When South Seattle native Maya Milton was a little girl, she poured herself into two passions: art and dancing. Born with sickle cell anemia, she was otherwise generally a healthy child, until an overdose of medication she was taking to manage her condition resulted in a stroke. Unable to recover her ability to dance, Milton funneled her considerable creative drive into making art. “So, from there, I focused all of my attention, all of my love, all of my everything on art and I grew it. And it was almost like I was raising a kid, [how I nurtured] my knowledge of arts and [how I stretched] my awareness of my surroundings — I threw all of that into my art,” she recalls.
A self-described introvert, Milton discovered that her creative expression ultimately helped to facilitate connections with her peers “on a very human level,” and her art flourished and took form during her years attending first Franklin High School and then Seattle Central College. “In college, I decided that I was going to get out of my shell and actually become a human who could talk to people and could relate to people,” she says. Milton joined the college activities board, which plans, organizes and hosts campus events. “During this experience,” Milton notes, “I’m creating art for the events and I’m given a bunch of opportunities to use my artwork to communicate with people on even another level.”
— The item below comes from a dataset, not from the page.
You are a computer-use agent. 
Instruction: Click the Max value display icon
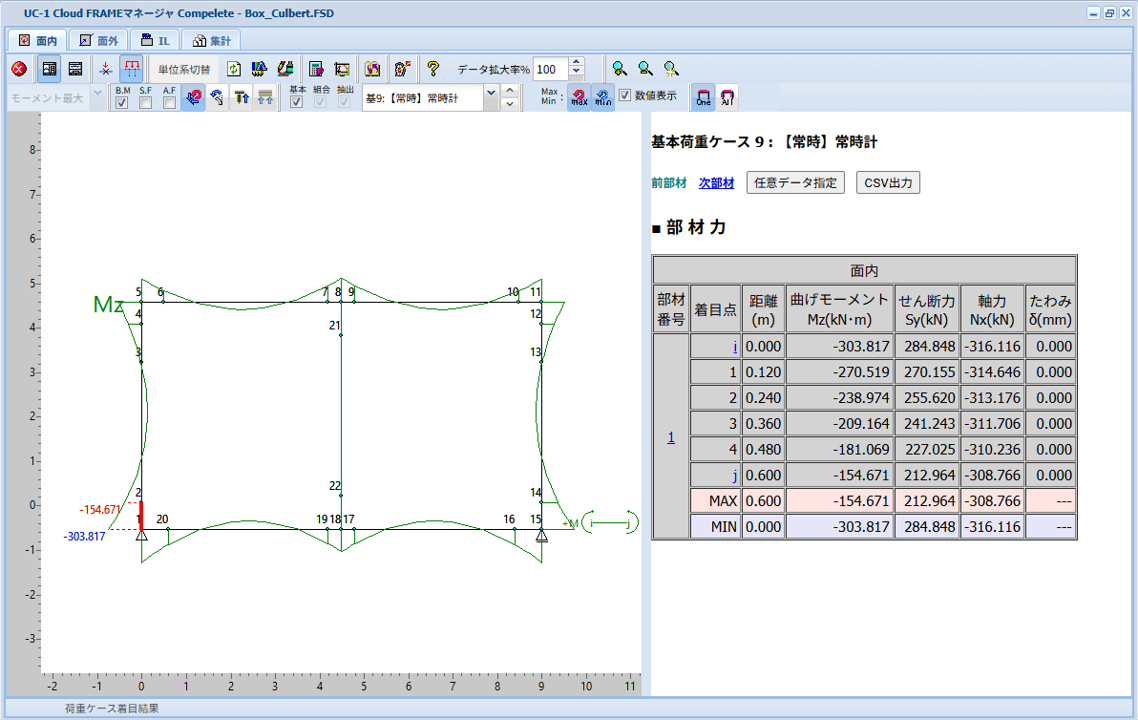click(x=579, y=98)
Now 24, Milton is a working artist with rising aspirations and a very succinct mission: “I’m just making art. I make art all the time for whoever wants or needs it in their life.” What makes her artwork particularly satisfying to her is that she uses it to empower people of color — African-American/Black women, specifically. “I work to empower women of color to just be comfortable in their own skin. No matter who you are, you belong here. You belong in this world. You belong. You are perfect with all of your flaws and imperfections. And I think that that’s a big part of why I create art,” says Milton.
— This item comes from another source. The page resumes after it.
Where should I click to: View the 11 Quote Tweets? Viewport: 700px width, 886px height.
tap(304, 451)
Though Milton has dabbled in various artistic mediums — including pen and ink to create highly detailed artwork early on in her artistic career — she is currently focused primarily on painting larger works on canvas. She shows her paintings in local galleries, at art walks, and at multimedia events for performing and visual artists of all types. She has found success promoting and selling her art through her Instagram presence and her website, Maya’s Art.
Her own experience dealing with health crises and overcoming shyness to shine as an artist have given Milton a unique perspective on female self-realization and agency, and this is reflected in her boldly colorful portraiture of powerful, regal female figures. “I think one thing that really changed the way I processed things was having the stroke. It really opened my eyes: This experience here in this world is something to not take for granted. [You must] steadily live your best life on earth and do what you think is best for you,” she advises.
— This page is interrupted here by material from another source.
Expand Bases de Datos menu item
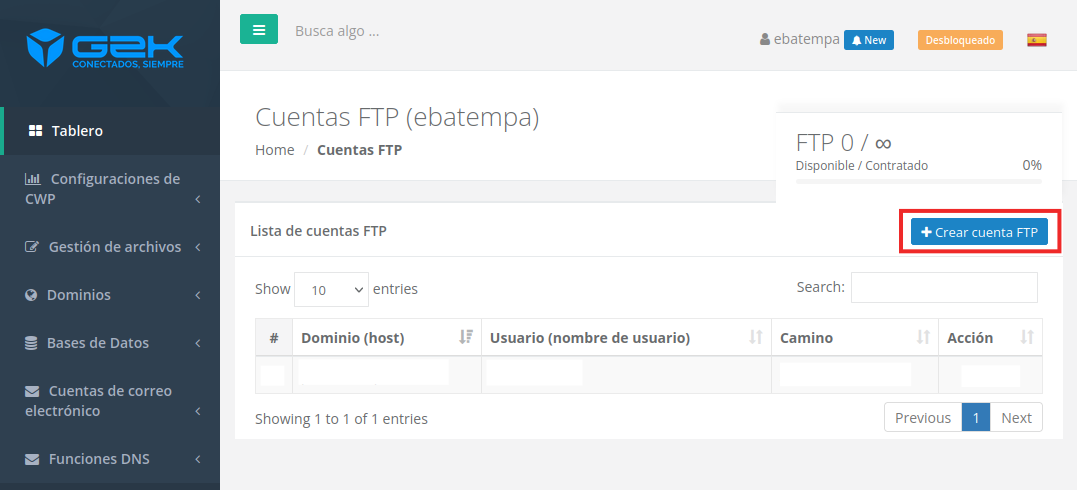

Speaking of advice, I ask Milton how she would counsel parents to best support their kids to pursue their passions — creative, academic, activist or otherwise. She credits her own parents for being extremely attentive to her own budding interests as a youth. “Both of my parents were very, very supportive of me and always supplied me with the things that I needed to become the person that I wanted to become. [That showed] they wanted to be there for me, that they loved me and that they cared about my dreams. And they still do.”
What’s next for this thoughtful young artist? In addition to working to expand the presence of her artwork in galleries (and eventually museums!), both locally and in other states, Milton has begun the planning process for opening her own art gallery. There she can present works by “people who have the same message to send to the world [that I do].” This message centers on empowering women to celebrate themselves.
Hers is a hopeful vision for a more loving and tolerant world. “What the world needs now is the love of women. I feel like we need more love, mama love. We need more of that loving rock, telling us to get our [act] together,” says Milton. “When I feel concern that we’re going backwards in society, I remind myself that marches are happening and protests are happening everywhere — I myself have participated in [them]. I think that those are huge signs of hope, to know there are people out there who are continuously fighting for what’s right and fighting for what they believe in.”